Math Worksheets - the bane of my existence

I love my octagon.
I love my octagon.
I love my octagon.
Say it until you feel it.  

The little dude is bright.  He could do math equations in his head, craft fact families out of legos, toys, boxes, etc. until the cows come home.  But will he WILLINGLY do a math worksheet?  Absolutely not.  

All I ask is one a day, so he can practice actually writing the numbers.  
Right now he's up in his room for 5 minutes because he put up a fight on today's worksheet.  He zipped through the most recent math "tricks" in Two Plus Two Is Not Five by Susan R. Greenwald, but self-determined he was not prepared for the test (I use one of the review sheets at the end of each tier).  So, we're doing one review sheet each day this week to get ready for the test. 

Reasoning with him doesn't work.  Wheedling and cajoling SURE doesn't work.  Forcing him to sit at the table until it's done doesn't work (I've got a life too; he's along for the ride.  He knows this and will hold out until it's time to leave the house.  Problem solved).  So, he's in his room for 5 minutes or until he's ready to buckle down and get to work.  My guess?  5 minutes will come sooner.

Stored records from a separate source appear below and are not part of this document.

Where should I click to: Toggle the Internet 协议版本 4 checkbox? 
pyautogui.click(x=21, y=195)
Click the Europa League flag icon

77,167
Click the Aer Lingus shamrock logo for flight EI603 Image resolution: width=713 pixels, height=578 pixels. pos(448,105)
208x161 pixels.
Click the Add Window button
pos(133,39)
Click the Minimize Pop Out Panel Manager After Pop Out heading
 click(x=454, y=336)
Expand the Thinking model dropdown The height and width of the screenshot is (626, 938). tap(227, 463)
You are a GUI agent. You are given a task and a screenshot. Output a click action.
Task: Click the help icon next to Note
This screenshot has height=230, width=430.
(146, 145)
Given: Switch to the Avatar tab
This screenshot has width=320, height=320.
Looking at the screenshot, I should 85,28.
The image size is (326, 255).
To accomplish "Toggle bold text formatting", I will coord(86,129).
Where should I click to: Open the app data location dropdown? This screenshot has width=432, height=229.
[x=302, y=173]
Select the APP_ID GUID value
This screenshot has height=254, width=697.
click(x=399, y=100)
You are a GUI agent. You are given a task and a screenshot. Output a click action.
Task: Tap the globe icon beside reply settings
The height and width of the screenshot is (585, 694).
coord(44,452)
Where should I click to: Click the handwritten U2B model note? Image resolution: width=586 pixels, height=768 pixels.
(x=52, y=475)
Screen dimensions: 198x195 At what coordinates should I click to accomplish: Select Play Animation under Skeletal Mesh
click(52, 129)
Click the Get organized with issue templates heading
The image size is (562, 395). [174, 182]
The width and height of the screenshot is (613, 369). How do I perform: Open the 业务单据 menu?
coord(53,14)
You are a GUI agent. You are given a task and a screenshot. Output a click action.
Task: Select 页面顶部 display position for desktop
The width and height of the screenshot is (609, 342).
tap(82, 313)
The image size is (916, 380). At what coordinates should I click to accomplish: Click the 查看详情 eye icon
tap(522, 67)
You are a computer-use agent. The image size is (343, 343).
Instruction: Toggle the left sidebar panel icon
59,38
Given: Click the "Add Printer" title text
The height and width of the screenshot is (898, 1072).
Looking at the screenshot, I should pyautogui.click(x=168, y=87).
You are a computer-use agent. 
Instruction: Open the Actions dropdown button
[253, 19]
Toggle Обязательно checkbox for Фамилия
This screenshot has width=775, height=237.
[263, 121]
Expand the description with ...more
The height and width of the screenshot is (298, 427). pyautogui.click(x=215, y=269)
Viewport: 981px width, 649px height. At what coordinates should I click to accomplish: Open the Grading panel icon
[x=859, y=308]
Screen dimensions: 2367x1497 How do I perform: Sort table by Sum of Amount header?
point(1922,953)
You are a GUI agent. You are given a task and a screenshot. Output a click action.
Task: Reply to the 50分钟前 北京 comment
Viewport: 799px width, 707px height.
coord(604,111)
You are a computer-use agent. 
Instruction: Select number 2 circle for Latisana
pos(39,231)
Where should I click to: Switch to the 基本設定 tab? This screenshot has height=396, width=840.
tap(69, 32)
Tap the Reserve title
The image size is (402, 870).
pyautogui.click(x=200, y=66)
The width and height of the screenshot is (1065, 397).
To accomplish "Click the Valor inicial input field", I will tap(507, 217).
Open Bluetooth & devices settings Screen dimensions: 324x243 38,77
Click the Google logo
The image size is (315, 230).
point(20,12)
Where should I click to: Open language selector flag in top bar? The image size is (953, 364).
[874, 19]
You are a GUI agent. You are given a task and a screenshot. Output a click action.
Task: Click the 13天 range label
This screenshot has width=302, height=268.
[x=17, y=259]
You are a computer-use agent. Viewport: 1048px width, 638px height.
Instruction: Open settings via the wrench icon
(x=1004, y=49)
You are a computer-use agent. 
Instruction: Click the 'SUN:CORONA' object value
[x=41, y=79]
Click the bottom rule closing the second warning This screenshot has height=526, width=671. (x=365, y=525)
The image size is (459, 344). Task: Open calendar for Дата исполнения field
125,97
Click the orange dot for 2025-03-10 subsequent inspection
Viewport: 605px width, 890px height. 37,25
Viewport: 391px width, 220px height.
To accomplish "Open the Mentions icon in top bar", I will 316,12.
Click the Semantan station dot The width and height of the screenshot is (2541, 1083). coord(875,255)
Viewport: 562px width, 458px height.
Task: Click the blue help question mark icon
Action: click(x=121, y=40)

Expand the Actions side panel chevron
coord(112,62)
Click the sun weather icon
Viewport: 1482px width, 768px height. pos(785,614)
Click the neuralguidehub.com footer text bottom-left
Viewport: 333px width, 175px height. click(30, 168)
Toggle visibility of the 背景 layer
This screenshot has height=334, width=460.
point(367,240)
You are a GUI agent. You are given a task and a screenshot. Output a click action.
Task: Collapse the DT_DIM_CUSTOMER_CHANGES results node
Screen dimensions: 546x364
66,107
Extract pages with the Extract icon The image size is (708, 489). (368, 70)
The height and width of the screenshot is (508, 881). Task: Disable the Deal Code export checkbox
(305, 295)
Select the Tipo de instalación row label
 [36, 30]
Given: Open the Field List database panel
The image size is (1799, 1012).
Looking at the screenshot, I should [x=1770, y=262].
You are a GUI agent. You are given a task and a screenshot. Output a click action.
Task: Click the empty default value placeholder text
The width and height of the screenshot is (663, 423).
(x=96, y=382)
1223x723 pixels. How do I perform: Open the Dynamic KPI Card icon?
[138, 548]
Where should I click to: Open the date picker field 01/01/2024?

Everything I hear says he needs to be writing his math answers out to be at the right level for first grade.  His tutor and my mother-in-law, my go-to-gal for first grade standards and development, and the esteemed math professor at Lander, my go-to gal for out-of-the-box math thinking, both say "the boy needs to be writing down his math."
I don't know if it's a reaction to being forced to write out answers in a timed environment in the traditional school setting, or just a natural aversion to the way his brain works.
He loves math.  Am I making him hate it by forcing him to do math worksheets?
Oh wait ... I hear footsteps on the stairs.  With a hug from mom and an "I believe in you," my little octagon is ready to work.